Using Embarcadero Borland
As I'm more and more dissapointed with VS 2010 I'm trying to find some alternative and I was looking at Embarcadero's new edition of C++ env.
Is there any point of learning new (n开发者_如何学Cot popular I think) product when VS practically dominates market? Thanks.Although I'm not really a Windows programmer, I have been using Borland/Embarcadero to-and-fro during the past 10 years. Here are my personal opinions of why you should not consider it:
The general quality of Builder has dropped significantly over the years. Borland Builder 6 was the last high-quality product, from there the IDE itself has become more and more buggy. The IDE typically crashes once per 1-2 weeks of usage.
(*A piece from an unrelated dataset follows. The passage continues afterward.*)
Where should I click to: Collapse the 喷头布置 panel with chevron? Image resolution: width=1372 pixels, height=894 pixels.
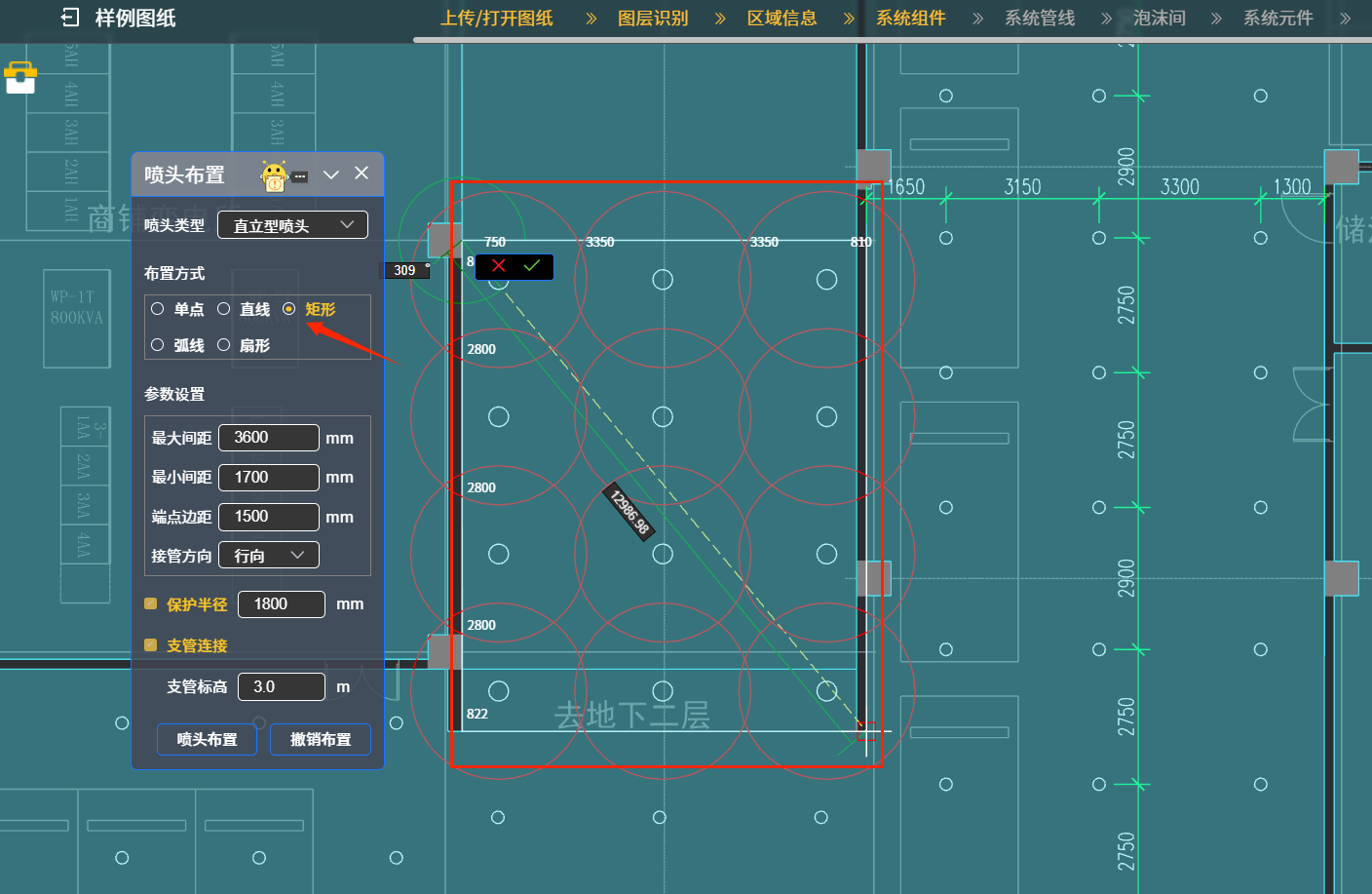[331, 175]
No undo in the RAD design. Yes I know, it is quite unbelievable. Even the earliest versions of utter crap like VB had this. But Builder year 2011 doesn't! If you slip on your keyboard and accidentally alter a component, you shall be punished!
The debugger is next to useless. This might have been fixed in the latest version, but in several versions you can't single step through the program without collapsing struct/class variables in the watch window, which is of course very frustrating.
Documentation is very poor, often non-existant, and may be written in Object Pascal, even though you ordered the C++ IDE. The help files also have a tendency to linger as evil ghost processes in your computer, making it impossible to shut down Windows before the ghost is busted.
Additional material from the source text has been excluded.